FRAGMENTO:
========

El 16 de
abril, tras meses de una táctica tradicional de acoso y derribo a
Repsol-YPF (para que cayera el precio de sus acciones)
florentmarcellesi.
El conflicto diplomático abierto entre los
gobiernos español y argentino por la expropiación de YPF tiene todos los
ingredientes geopolíticos para convertirse en las “Malvinas de la
energía”. Con argumentos ideológicos y estratégicos de diferentes
índoles, ambos gobiernos recurren sin embargo a patrones patrióticos
clásicos que, una vez más, esconden uno de los retos del futuro: superar
la crisis energética y climática, es decir el final de la era del
petróleo barato y abundante y el cada vez más irreversible cambio
climático debido principalmente a la quema de combustibles fósiles, así
como sus (retro)consecuencias sociales y económicas. Hagamos pues un
repaso rápido de la situación y perspectivas.

========

DATOS PROPORCIONADOS:
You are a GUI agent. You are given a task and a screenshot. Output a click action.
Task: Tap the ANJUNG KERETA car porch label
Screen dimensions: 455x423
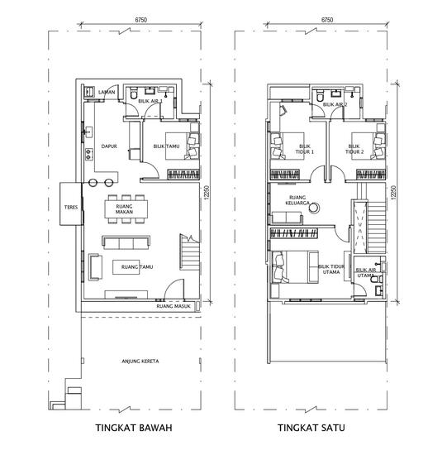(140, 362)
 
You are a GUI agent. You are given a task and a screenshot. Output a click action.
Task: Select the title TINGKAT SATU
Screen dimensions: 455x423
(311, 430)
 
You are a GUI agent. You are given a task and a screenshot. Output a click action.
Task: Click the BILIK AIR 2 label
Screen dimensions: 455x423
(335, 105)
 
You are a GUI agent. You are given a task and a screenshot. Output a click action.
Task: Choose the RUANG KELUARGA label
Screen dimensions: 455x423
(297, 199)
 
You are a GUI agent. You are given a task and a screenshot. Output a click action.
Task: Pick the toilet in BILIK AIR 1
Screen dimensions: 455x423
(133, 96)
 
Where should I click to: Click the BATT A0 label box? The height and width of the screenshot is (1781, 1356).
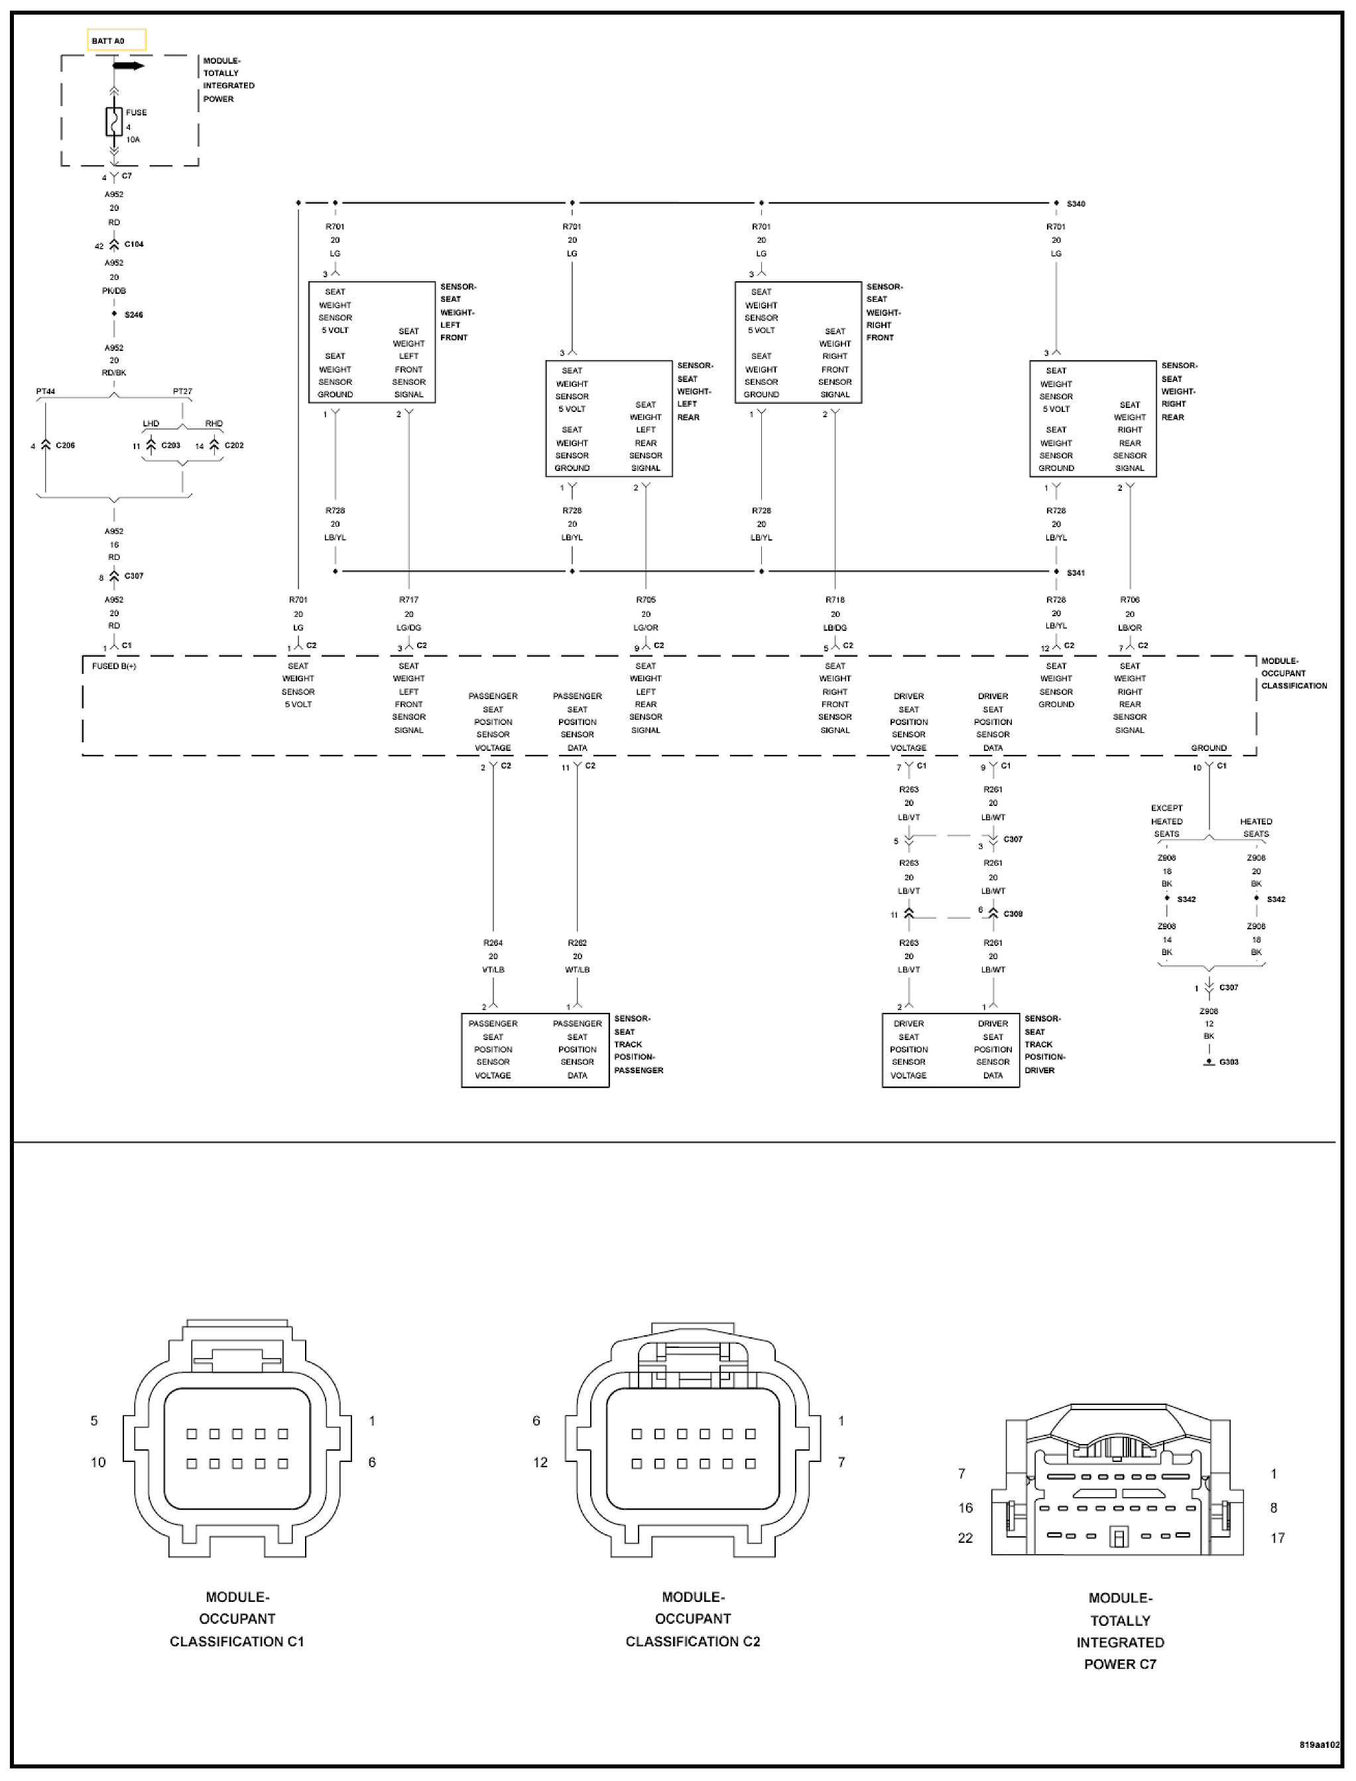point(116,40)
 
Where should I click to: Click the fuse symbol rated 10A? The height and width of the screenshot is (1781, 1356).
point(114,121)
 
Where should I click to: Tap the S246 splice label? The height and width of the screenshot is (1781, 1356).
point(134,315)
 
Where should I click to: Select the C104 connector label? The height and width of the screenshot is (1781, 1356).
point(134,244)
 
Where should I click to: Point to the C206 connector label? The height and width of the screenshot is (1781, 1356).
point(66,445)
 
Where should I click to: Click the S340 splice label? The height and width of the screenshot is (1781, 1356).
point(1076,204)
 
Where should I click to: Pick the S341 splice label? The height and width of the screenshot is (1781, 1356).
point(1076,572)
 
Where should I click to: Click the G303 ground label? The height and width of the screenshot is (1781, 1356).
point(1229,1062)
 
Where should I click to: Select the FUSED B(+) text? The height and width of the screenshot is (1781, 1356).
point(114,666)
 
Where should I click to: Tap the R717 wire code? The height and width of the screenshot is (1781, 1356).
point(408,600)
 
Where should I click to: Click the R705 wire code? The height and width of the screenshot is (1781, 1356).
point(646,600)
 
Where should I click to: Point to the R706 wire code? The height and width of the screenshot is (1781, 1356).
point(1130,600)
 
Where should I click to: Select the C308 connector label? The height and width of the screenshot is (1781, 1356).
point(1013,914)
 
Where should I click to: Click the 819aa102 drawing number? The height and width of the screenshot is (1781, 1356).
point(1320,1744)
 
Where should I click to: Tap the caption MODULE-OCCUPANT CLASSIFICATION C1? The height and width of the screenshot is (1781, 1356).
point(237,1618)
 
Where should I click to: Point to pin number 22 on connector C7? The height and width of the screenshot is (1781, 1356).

========

OBJETIVO: Transcriba sin cambios el pasaje del fragmento sobre la expropiación de YPF, comenzando en las palabras que incluyen "florentmarcellesi." y deteniéndose después de "situación y perspectivas.".

RESPUESTA CORRECTA:
florentmarcellesi.
El conflicto diplomático abierto entre los
gobiernos español y argentino por la expropiación de YPF tiene todos los
ingredientes geopolíticos para convertirse en las “Malvinas de la
energía”. Con argumentos ideológicos y estratégicos de diferentes
índoles, ambos gobiernos recurren sin embargo a patrones patrióticos
clásicos que, una vez más, esconden uno de los retos del futuro: superar
la crisis energética y climática, es decir el final de la era del
petróleo barato y abundante y el cada vez más irreversible cambio
climático debido principalmente a la quema de combustibles fósiles, así
como sus (retro)consecuencias sociales y económicas. Hagamos pues un
repaso rápido de la situación y perspectivas.